A bit of a necro-bump, but let's try answering this:

Should we [make] grub2 [...] create [a] copy in EFI/boot/boot$arch.efi as fallback? [Following what systemd-boot does]

(I took the liberty of distilling the question)

First, whatever the decision is here, it shouldn't be a grub-only thing. There is work being done into unifying the semantics of the different bootloadery bits. Though the question is still relevant:

Do we install to the fallback location by default?

The answer is: It depends on whether or not we follow the UEFI spec faithfully or not by default.

An EFI system partition that is present on a hard disk must contain an EFI defined directory in the root directory. All OS loaders and applications will be stored in subdirectories below EFI. The choice of the subdirectory name is up to the vendor, but all vendors must pick names that do not collide with any other vendor’s subdirectory name. This applies to [...] operating system vendors [...] and third party tool vendors, or any other vendor that wishes to install files on an EFI system partition. There may also be an optional vendor subdirectory called BOOT. — 13.3.1.3 Directory Structure

Currently, AFAICT systemd-boot via bootctl install may not be entirely compliant as it will install to /EFI/BOOT also. It is unclear by the spec when an OS vendor can use /EFI/BOOT other than on a removable media. (It is registered to Unified EFI Forum, Inc. Especially when considering must pick names that do not collide with any other vendor’s subdirectory name”. If any two vendors choose to use the default fallback location, it will conflict.

The whole goal here is that multiple operating systems must be able to co-exist.
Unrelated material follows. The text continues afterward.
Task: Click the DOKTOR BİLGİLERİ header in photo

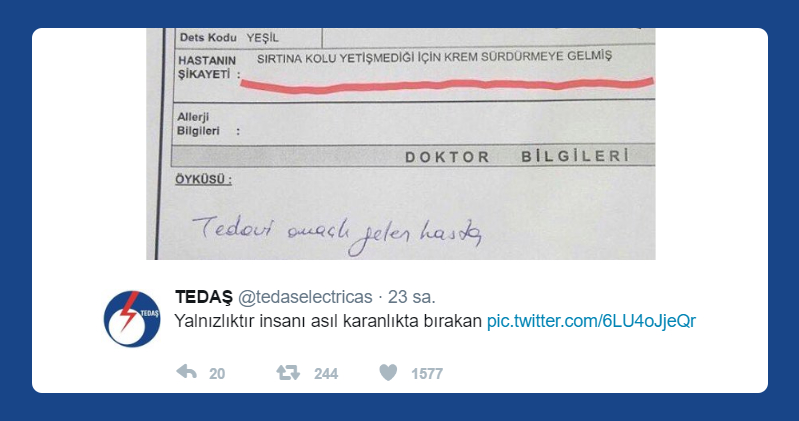Action: tap(517, 156)
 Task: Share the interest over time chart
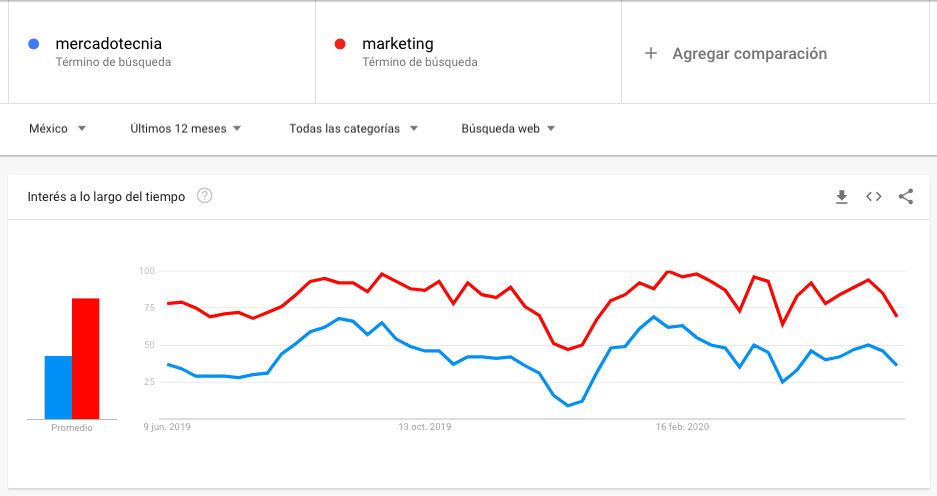click(906, 197)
But with that said, the way that systemd-boot does it, it would conflict with anything else assuming this can be used, which may or may not be an issue. (The bootctl install command will AFAICT always replace the fallback bootloader location.)

So my opinion here is that no it shouldn't be the default, for any bootloader, but that yes, there should be a single option to turn on, and maybe better suggested for "if there are any issues booting".

IMO usage of /EFI/BOOT should be reserved to a user's conscious choice. Or at the very least never replaced (unless it is verifiably "owned" by the the vendor doing an update).